= Data for analysis =
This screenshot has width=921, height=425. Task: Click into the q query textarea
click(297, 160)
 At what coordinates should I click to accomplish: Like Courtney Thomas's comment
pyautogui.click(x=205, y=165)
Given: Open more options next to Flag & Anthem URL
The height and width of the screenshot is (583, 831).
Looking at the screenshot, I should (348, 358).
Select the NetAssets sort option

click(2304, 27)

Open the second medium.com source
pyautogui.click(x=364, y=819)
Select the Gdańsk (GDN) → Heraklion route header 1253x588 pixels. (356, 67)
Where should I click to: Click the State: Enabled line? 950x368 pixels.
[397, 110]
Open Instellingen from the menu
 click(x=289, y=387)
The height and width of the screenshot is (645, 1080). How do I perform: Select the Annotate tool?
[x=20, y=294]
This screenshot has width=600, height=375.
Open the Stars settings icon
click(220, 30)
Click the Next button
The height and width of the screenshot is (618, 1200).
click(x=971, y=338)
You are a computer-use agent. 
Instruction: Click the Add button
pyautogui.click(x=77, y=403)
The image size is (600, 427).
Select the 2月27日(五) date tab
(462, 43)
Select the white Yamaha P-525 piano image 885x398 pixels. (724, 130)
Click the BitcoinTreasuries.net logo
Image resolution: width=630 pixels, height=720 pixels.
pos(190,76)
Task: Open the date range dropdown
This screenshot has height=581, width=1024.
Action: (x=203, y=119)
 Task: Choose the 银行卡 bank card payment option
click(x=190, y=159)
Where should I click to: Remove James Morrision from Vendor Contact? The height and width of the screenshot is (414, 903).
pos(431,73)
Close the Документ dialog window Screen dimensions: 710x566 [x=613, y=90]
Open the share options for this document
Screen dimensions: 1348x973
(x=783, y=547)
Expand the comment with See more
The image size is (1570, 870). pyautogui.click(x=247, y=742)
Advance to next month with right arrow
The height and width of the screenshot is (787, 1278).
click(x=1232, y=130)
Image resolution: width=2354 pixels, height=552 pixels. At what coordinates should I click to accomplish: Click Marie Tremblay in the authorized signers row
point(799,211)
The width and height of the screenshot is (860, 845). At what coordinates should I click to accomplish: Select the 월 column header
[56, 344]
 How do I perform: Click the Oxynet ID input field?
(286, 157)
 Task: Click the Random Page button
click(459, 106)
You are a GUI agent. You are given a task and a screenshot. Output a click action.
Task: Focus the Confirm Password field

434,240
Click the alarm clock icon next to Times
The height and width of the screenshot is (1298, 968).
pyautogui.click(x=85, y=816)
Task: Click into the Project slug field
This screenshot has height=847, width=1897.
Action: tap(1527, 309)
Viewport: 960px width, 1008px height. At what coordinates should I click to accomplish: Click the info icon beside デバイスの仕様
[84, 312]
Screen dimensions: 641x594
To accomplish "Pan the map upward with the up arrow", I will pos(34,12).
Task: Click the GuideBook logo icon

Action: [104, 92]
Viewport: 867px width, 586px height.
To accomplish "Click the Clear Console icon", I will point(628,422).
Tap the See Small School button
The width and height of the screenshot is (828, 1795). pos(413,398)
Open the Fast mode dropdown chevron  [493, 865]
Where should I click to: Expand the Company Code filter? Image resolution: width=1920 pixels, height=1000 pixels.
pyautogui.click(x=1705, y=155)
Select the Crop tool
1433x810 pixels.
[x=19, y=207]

= Exercise instructions =
Copy each line of the listing above that contains the word "dropdown".

= Output =
Task: Open the date range dropdown
Open the Fast mode dropdown chevron  [493, 865]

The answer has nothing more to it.